B: They discuss how common it is to be critical of others (including dogs) when they make mistakes instead of thinking about how we can help them. Why do you think we tend to tend towards the former rather than the latter so often? How can we change that?
KL: I think people tend to get angry about what other people are doing because they think (consciously or unconsciously) that others are doing something wrong or problematic on purpose. The problem is often empathy; Too often we are slow to realize that another person is having problems or doesn’t know what to do. For many people, it is easier to apply the label persistently or difficultly without realizing that other people’s behavior has nothing to do with authority or defiance or a desire to make things difficult for us.
People often act in undesirable ways because they feel lost, stuck, or confused. The easiest way to redefine the problem is that a person often does not give us a hard time, but has a hard time. For example, when we can see that when a person is pokey, he is not trying to piss us off by walking slowly but is not sure what to do and that makes him hesitate. Or they are not deliberately late, but are faced with an obstacle to punctuality that we don’t know about.

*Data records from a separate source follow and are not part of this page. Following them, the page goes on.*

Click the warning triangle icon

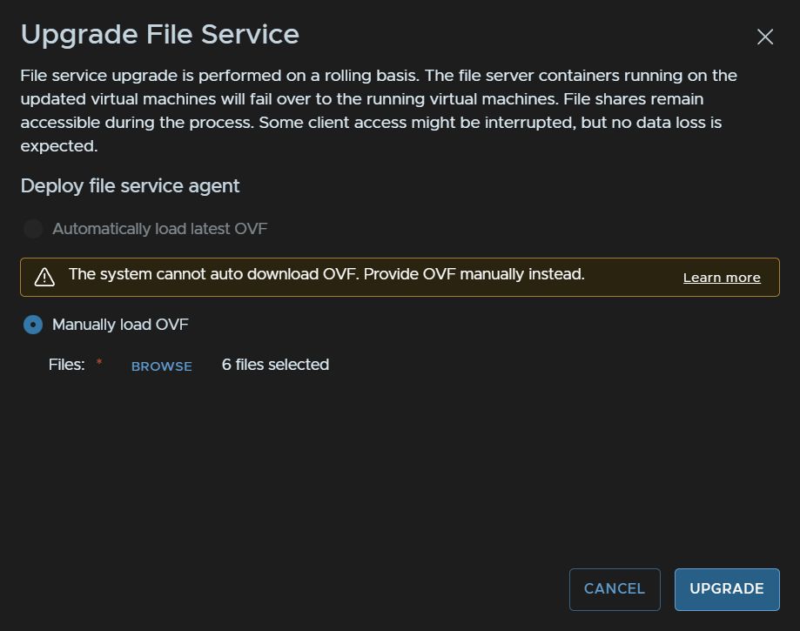[x=44, y=277]
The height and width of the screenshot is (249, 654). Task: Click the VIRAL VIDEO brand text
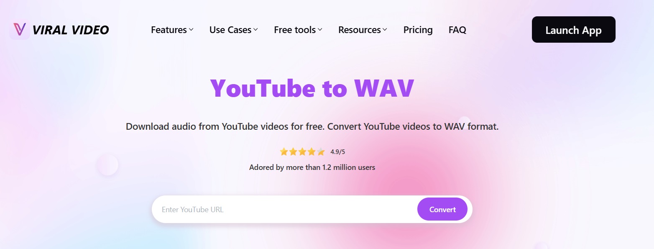[71, 30]
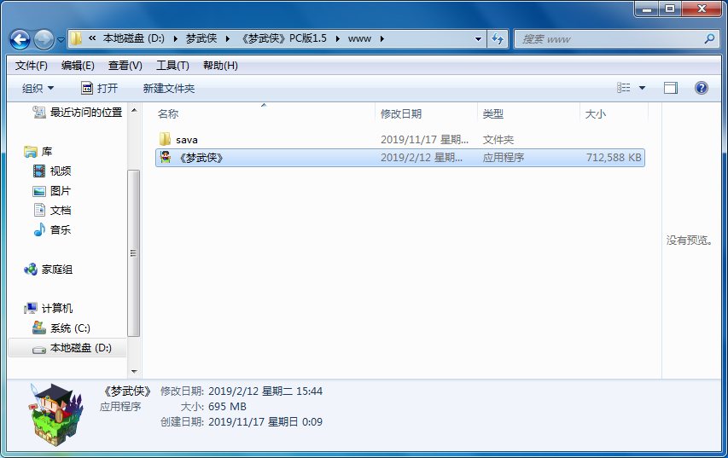Viewport: 728px width, 458px height.
Task: Click the 新建文件夹 button
Action: [x=168, y=88]
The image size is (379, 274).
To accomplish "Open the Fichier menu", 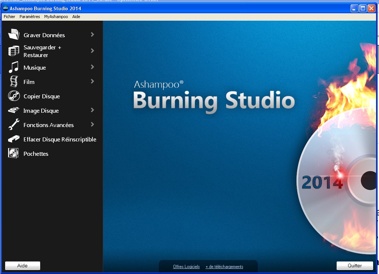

The natural reaction of many people to behaviors they do not like is to punish with screaming in frustration, with contempt or contempt, or with serious anger. We can correct quickly, but we are slow to offer help. Whenever someone does something that we don’t want or don’t like, it is so easy to react negatively out of irritation. I think this tendency is based on the idea that another person should be doing something else without realizing that for various reasons they are unable to do so. With practice, we can do better if we think, “What can I do to make it more likely that you will be able to do this successfully?” or “Can I do something to make it easier for you?” It is often the case that when we offer help rather than criticism, a person is more likely to change behavior in a positive direction.
Once we acknowledge and accept this truth, we can better influence that person’s behavior in a way we want and in a way they are likely to want, too.